Various minimally invasive fusion techniques have been developed and improved over the last several years. What was previously done through a large open tissue-stripping incision can now be done through a small 1-2 centimeter incision. This is accomplished through the use of various small tubular retractor systems, nerve monitoring and microscopic magnification. With these techniques surgery that was previously done through a large incision in the front of the abdomen can now be accomplished through a small 2-centimeter incision on the patient’s flank. Through this lateral fusion procedure appropriately trained and experienced surgeons can accomplish a fusion through this small incision. This can replace the larger surgeries involving abdominal incisions, retraction of the bowels and great vessels, and the potential complications associated with these older surgical techniques. Minimally invasive fusions can also be accomplished posteriorly using endoscopic and other techniques. What was previously done through a large open incision that stripped all muscular tissue can now be done through a small poke incision. Preserving the muscular and ligamentous tissue surrounding the spine can result in significantly less blood loss and postoperative pain and a more rapid return to daily activities.

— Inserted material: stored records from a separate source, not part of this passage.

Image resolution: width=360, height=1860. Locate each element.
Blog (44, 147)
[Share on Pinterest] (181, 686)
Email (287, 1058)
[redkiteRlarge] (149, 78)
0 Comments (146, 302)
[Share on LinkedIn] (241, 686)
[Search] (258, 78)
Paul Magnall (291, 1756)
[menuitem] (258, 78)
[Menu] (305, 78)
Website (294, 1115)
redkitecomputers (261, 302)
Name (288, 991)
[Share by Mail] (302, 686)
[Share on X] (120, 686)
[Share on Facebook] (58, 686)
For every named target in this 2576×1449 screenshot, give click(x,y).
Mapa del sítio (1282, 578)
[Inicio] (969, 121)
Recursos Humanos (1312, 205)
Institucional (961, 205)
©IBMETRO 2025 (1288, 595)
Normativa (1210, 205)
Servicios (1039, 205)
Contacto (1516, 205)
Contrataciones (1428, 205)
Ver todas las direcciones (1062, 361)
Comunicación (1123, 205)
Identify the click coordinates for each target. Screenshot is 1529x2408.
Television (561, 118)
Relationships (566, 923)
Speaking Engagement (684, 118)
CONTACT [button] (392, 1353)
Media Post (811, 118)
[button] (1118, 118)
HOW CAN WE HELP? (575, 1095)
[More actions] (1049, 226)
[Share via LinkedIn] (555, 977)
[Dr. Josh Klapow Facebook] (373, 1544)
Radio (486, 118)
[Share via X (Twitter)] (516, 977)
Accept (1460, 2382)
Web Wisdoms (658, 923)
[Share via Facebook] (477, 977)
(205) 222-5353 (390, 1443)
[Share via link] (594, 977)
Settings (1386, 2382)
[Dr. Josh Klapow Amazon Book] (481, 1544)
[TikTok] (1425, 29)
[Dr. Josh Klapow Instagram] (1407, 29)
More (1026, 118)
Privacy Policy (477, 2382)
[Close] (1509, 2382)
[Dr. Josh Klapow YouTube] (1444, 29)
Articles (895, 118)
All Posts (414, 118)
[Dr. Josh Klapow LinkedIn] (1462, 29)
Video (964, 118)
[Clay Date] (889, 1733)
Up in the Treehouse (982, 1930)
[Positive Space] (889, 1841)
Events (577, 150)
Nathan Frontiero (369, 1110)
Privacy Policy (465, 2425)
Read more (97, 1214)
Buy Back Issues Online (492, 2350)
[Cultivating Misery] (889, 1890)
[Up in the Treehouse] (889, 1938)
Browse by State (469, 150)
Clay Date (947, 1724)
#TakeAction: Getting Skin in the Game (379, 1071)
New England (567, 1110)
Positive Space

The sacroiliac is a long thin joint where the spine joins the pelvis. This can be a frequent source of undiagnosed and untreated back pain. This has previously been treated with physical therapy, injections and radiofrequency procedures. However, when these initial treatments failed to provide results, there were no other reasonable or successful options for further treatment. Sacroiliac fusions have been done in the past using large open techniques but the results from these have been disappointing. Recently, a minimally invasive technique has been developed to allow successful fusion of the sacroiliac joint through a small 1-centimeter incision on the side of the buttock. Patients typically will leave the hospital on the same day and have near immediate relief of their typical pain after these joints have been stabilized. This technique has emerged as a reasonable and successful option for patients with low back pain arising from the SI joint.

Robotic navigation and image guidance have gained popularity in several medical specialties. These techniques are now also being utilized in minimally invasive spinal surgery. This current technology allows surgeons to plan the operation in a virtual 3D environment to create a surgical blueprint for each unique patient. The robotic guidance system can then be utilized to assure precision placement of devices. This can result in improved accuracy and reduced radiation exposure from imaging for both the patient and the surgeon.  In addition, 3D rendering software is now being utilized in the preoperative planning to develop patient specific implants. Each implant is created prior to the surgery according to the specific alignment and potential correction of the specific patients spine. This has been a fascinating development, and the Spine Center is currently involved in a study utilizing these techniques with patient specific implants in complex spinal deformity surgery.

Stem cell research and utilization has increased significantly over the past several years. Several products have been developed to allow utilization in spinal surgery. Stem cells are harvested, combined with the patient’s blood and injected into the surgical site to allow more rapid healing of the fusion. This can be successfully used with the above minimally invasive fusion techniques to facilitate faster healing through a small incision. Studies continue on the use of stem cell components to facilitate disc healing and regeneration, and there are potential applications for further use of this technology in the near future.

The Spine Center at Bone and Joint Clinic is committed to the continued utilization, advancement, and development of minimally invasive spine surgery techniques. These procedures are currently utilized at the center and we strive to continue to develop and perfect innovative cutting edge techniques.  This is accomplished through continued research and training that is on going at the Spine Center.